TEXTE DE LA PAGE
-=-=-

Dire Oui à l’aide aux médias, c’est aussi dire Non à l’avidité du camp adverse
A grand renfort d’affiches, les opposants au train de mesures en faveur des médias jouent en faveur des grands groupes et des gens de pouvoir qui espèrent affaiblir la presse indépendante
Ils se battent pour la démocratie, l’indépendance et la crédibilité: c’est du moins ce que clament à cor et à cri les pontes du camp opposé à l’aide aux médias. Mais dans le fond, c’est surtout d’argent qu’il s’agit pour bon nombre d’entre eux. Le leur.
Mais d’où viennent donc les millions injectés dans la publicité contre les prétendus «milliards du contribuable» (sic) pour les «millionnaires zurichois des médias», respectivement pour un Non au paquet d’aides aux médias? Impossible de le savoir réellement, puisque la transparence fait encore cruellement défaut en Suisse sur le financement des campagnes de votations et d’élections. Il est toutefois évident que les milieux qui ont déboursé autant pour la campagne du Non savent très bien qu’il s’agit là d’un «investissement» qui, à long terme, leur sera directement profitable.

-=-=-

CONSIGNES DE TRAVAIL
**a)** Dans le texte sur l'aide aux médias, recopiez le passage allant de «Mais d’où viennent» jusqu'à «sera directement profitable.» en substituant «clarté» à «transparence».
**b)** Reprenez le texte sur l'aide aux médias là où il s'arrête et rédigez-en la suite.
La liste qui suit ne joue aucun rôle ici.

-=-=-

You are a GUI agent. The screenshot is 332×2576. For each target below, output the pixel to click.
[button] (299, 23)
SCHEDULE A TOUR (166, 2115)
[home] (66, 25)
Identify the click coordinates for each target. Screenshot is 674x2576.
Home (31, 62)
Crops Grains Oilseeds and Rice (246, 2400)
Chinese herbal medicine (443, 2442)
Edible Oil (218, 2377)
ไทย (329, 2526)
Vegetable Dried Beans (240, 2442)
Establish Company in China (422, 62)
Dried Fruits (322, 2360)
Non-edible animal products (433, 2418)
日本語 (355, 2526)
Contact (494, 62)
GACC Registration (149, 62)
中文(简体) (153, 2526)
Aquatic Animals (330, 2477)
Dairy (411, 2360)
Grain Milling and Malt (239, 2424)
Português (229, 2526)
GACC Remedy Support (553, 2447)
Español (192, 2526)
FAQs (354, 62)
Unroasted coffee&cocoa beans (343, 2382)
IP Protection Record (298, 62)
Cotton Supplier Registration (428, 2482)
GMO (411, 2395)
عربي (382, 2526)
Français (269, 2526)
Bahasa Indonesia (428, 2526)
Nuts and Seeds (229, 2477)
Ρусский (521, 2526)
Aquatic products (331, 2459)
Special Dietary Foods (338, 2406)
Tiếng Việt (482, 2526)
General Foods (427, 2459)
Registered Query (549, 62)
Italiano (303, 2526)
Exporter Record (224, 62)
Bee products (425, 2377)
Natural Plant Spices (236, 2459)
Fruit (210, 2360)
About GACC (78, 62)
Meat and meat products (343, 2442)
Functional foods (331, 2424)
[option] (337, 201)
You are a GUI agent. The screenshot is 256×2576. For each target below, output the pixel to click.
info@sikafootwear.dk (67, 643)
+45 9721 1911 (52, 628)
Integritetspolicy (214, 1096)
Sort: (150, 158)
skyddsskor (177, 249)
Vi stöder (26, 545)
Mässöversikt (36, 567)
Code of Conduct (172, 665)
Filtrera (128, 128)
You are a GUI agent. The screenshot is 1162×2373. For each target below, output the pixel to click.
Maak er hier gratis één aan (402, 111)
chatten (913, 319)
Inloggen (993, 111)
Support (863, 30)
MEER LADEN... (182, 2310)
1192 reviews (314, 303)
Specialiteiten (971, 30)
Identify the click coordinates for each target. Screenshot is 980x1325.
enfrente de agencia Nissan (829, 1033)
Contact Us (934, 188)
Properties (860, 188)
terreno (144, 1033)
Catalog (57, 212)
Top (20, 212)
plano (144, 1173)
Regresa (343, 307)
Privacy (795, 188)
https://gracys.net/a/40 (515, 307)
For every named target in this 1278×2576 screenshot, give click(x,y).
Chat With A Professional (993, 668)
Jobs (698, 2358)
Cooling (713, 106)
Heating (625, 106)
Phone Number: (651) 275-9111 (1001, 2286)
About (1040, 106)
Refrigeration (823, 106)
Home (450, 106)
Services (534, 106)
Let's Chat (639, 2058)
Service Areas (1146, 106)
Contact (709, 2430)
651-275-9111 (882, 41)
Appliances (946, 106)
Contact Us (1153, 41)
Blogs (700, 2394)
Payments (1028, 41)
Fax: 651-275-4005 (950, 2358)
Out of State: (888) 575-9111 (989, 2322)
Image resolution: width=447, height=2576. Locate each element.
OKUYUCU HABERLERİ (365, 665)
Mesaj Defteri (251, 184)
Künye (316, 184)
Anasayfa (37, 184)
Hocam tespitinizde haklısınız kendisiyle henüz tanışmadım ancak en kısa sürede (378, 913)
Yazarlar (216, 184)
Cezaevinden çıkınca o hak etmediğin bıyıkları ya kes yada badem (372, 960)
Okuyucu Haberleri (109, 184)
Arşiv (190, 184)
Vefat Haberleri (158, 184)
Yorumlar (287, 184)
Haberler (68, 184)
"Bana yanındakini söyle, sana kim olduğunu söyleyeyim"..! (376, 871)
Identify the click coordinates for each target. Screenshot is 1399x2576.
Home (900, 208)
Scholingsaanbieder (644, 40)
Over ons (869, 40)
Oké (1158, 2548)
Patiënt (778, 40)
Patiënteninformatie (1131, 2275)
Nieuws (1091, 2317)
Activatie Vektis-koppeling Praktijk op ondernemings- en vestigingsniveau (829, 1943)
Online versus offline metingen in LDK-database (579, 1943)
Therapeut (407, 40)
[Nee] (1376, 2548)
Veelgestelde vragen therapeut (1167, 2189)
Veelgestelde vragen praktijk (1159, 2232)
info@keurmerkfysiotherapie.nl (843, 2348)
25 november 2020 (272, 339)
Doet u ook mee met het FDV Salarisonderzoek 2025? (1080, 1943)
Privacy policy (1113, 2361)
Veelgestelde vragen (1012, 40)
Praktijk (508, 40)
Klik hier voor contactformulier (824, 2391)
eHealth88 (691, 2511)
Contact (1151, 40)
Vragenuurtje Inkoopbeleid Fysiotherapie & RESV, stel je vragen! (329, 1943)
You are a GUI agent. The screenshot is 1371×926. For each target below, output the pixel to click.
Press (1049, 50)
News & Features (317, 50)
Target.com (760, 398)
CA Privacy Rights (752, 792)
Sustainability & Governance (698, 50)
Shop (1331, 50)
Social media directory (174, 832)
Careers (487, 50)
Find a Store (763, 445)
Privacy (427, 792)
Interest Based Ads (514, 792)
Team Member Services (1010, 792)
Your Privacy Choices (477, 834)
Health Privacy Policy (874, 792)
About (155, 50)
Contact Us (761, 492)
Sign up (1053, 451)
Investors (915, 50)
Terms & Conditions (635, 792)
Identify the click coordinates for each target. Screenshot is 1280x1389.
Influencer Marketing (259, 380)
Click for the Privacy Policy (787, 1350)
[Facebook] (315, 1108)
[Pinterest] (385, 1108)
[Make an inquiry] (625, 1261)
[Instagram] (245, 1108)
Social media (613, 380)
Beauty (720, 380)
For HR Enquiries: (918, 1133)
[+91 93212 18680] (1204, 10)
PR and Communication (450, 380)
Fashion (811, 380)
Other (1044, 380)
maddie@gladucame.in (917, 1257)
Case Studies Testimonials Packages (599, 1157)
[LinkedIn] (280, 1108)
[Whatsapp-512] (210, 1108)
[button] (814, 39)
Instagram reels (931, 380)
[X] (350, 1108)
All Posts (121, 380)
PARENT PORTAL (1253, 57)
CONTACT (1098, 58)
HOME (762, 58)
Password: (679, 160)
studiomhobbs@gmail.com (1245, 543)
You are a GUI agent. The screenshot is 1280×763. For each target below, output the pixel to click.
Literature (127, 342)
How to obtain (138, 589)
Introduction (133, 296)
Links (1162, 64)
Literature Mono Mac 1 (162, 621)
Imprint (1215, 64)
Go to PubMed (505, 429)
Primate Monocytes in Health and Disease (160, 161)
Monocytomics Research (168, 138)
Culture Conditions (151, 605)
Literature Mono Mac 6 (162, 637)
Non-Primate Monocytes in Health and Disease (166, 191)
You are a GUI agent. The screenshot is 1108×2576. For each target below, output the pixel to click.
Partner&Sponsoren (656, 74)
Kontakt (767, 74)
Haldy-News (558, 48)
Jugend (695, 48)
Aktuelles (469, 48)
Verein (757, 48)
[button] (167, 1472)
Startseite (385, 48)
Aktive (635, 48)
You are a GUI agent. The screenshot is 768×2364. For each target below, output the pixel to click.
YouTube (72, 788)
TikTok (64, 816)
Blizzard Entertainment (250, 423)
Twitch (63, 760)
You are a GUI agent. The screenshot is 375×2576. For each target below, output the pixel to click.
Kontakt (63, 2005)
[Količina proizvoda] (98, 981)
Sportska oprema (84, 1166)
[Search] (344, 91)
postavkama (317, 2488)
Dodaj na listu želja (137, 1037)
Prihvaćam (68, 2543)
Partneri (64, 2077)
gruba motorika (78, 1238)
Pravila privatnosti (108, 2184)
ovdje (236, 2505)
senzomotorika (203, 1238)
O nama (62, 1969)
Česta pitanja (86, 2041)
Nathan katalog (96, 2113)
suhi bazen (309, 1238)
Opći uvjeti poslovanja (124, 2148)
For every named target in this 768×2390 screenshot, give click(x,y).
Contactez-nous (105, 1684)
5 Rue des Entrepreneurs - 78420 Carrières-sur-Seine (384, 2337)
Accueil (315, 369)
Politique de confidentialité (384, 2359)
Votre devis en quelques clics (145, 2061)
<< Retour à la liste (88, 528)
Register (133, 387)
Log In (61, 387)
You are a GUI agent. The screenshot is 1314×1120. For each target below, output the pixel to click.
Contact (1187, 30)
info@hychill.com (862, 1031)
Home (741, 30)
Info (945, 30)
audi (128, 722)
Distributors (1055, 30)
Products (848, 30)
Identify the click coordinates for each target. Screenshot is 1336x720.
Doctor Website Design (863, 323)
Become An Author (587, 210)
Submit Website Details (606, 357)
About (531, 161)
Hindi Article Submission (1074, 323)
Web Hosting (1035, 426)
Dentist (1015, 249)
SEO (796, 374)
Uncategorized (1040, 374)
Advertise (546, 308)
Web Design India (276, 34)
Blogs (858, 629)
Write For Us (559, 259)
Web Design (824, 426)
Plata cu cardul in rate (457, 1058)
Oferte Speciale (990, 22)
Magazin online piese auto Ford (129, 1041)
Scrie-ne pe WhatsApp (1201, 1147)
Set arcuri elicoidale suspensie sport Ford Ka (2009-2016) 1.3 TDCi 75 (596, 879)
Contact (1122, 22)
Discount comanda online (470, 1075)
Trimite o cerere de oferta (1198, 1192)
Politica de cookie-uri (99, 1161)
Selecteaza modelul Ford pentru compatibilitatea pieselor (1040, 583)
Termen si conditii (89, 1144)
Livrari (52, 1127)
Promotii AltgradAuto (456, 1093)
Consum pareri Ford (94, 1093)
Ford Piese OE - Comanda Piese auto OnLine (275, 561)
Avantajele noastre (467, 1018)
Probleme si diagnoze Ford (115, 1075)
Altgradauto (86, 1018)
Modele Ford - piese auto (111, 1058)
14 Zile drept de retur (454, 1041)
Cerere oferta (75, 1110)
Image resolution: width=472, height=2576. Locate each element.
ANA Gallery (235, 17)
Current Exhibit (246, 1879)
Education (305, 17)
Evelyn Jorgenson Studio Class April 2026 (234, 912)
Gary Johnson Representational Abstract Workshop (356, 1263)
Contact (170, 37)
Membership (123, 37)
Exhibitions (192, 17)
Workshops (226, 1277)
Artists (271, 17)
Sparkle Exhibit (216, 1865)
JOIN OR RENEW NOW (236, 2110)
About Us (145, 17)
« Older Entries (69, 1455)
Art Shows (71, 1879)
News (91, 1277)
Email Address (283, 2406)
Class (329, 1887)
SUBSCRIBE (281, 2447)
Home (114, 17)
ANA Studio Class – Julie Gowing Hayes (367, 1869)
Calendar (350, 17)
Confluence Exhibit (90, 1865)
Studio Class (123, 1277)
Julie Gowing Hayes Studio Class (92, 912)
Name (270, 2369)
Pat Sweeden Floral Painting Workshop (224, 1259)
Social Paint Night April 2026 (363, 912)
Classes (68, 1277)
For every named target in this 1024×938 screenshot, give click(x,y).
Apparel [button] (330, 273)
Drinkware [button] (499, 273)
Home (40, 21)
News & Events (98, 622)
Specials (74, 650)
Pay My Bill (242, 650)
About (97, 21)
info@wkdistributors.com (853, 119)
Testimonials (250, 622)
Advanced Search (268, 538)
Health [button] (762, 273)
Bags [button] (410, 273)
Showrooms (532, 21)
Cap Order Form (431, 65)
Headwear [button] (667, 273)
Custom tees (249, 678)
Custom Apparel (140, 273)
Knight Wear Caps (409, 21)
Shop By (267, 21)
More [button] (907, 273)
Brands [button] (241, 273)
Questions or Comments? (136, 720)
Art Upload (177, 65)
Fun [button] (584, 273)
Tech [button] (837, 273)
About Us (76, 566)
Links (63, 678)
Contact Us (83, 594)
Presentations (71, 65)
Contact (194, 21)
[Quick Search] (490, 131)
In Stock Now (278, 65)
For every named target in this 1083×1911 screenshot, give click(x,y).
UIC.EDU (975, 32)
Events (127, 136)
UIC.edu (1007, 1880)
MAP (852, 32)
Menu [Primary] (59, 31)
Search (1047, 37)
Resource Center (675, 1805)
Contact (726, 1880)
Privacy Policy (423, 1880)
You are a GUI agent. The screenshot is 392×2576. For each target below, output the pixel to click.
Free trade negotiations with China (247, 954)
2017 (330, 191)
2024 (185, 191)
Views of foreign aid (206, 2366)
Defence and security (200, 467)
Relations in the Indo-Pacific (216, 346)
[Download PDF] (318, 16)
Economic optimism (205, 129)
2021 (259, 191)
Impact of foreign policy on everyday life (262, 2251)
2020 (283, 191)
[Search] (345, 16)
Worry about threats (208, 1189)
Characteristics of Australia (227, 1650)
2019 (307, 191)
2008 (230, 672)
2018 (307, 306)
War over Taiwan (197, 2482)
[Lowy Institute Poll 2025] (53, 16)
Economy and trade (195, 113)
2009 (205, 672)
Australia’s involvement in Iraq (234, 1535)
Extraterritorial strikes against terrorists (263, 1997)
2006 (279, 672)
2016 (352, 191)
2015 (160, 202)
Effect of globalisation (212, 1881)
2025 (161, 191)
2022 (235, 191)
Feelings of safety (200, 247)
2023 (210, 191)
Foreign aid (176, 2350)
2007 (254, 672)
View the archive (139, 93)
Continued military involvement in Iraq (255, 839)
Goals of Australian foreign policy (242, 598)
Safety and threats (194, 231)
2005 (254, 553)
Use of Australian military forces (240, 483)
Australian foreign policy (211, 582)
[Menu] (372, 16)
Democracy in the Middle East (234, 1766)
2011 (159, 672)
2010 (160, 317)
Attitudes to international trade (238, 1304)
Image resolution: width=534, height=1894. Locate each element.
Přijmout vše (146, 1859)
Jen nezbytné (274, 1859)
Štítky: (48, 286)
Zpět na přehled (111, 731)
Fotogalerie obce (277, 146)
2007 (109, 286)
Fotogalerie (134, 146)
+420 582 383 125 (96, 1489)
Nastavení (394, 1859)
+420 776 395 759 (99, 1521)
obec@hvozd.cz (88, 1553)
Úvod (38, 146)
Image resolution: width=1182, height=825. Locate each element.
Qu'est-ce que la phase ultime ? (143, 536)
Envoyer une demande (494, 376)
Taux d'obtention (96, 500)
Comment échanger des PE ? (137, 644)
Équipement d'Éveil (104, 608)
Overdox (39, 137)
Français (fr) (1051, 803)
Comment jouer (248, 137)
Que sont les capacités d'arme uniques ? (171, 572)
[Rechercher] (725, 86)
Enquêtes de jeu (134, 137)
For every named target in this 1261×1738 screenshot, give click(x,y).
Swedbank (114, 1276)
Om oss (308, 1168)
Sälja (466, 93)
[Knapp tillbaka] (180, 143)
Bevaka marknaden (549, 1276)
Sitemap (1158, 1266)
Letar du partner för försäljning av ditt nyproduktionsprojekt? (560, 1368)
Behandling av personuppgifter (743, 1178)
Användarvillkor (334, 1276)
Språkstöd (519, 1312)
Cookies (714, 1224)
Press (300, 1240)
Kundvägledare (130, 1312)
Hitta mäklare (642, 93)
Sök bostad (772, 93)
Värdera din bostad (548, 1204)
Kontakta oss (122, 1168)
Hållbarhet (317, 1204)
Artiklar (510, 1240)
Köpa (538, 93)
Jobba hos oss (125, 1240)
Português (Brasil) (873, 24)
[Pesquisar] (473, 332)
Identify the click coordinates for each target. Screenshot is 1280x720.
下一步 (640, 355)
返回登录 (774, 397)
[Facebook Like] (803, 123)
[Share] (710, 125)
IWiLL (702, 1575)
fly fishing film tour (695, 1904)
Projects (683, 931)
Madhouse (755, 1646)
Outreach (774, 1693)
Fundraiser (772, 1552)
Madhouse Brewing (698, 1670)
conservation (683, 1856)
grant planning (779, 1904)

-=-=-

RÉSULTATS ATTENDUS
**a)**
Mais d’où viennent donc les millions injectés dans la publicité contre les prétendus «milliards du contribuable» (sic) pour les «millionnaires zurichois des médias», respectivement pour un Non au paquet d’aides aux médias? Impossible de le savoir réellement, puisque la clarté fait encore cruellement défaut en Suisse sur le financement des campagnes de votations et d’élections. Il est toutefois évident que les milieux qui ont déboursé autant pour la campagne du Non savent très bien qu’il s’agit là d’un «investissement» qui, à long terme, leur sera directement profitable.

**b)**
En effet, en cas de Non au train de mesures en faveur des médias, on n’en restera pas simplement au statu quo. La concentration du paysage médiatique poursuivra inexorablement son cours. Et les victimes en seront les citoyennes et les citoyens (appauvrissement du contenu informatif, indispensable à la démocratie), les journalistes (toujours plus de suppressions d’emplois et de diminutions des salaires) et la population rurale (là où il y a peu d’habitants, cela vaut encore moins la peine d’avoir une couverture journalistique). Ceux qui profitent de cette évolution sont les protagonistes qui parviennent à se tailler une part toujours plus grande d’un gâteau publicitaire qui ne cesse de fondre (de plus en plus d’argent de la publicité part vers Google et Facebook). Un exemple emblématique est celui de l’empire opaque de la presse gratuite de l’ancien conseiller fédéral Christoph Blocher: bien placé du côté des recettes (position idéale sur le marché publicitaire) et en totale maîtrise du côté des dépenses (faibles coûts en raison des contributions modestes de la part des rédactions).
Qui révélerait l’affaire Maudet ou les connivences de la pharma?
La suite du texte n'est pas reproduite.